Experts say fruits are an important part of your parrot’s diet. Grapes are small, bite-sized fruits which are easily available. They are also very sweet so your feathered friend will have no complaints about picking at grapes all day. It would make sense to heap his cage with grapes, but that would be a bad idea.

Many bird owners are uninformed about proper nutrition for their pets so they just feed them large quantities of whatever food they seem to like.

Yes, grapes are a good choice of fruit for your parrot, but not too much. Consuming large quantities of grapes leaves your bird with a sugar-high. If you make a habit of it, it can make him overweight.
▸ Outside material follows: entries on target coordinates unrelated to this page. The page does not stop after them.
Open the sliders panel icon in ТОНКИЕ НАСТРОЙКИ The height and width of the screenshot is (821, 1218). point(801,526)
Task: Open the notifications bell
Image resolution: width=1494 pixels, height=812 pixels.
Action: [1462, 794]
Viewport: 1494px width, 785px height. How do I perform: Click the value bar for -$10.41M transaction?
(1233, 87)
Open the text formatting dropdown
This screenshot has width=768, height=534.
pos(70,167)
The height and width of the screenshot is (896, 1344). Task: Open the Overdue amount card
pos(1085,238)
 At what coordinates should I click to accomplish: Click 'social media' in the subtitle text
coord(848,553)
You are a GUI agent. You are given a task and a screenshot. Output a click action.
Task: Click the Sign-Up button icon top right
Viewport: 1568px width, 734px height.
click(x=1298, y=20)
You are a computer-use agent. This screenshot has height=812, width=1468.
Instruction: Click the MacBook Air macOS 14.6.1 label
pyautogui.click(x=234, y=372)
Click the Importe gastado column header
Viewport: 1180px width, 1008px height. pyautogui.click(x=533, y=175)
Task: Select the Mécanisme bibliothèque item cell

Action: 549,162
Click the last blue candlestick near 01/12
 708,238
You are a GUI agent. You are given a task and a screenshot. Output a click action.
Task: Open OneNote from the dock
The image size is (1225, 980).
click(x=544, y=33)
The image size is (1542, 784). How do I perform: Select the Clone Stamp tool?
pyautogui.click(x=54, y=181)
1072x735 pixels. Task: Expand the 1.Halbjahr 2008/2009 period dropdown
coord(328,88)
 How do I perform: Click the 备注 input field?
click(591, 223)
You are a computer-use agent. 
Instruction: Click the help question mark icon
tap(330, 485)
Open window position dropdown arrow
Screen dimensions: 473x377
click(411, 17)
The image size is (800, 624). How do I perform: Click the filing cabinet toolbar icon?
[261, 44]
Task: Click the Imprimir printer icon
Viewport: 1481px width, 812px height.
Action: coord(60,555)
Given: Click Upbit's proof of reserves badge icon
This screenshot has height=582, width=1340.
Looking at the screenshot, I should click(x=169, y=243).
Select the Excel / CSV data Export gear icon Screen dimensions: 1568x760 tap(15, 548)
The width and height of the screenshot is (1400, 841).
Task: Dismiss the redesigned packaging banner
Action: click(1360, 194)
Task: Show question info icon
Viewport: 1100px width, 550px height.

With that in mind, you are now wondering how many grapes are safe for your parrot. Could your bird already be overweight and you had no idea? Read on to find out how much is too much and if your bird has already crossed the obesity line.

 

Benefits of Grapes to Birds

Energy boost: These fruits are high in sugar so they give the bird an energy boost immediately after consumption. This is why they are ideal as a treat just before playtime or training. It not only motivates your feathered friend to play and follow instructions, but it also allows him to burn the extra calories quite easily.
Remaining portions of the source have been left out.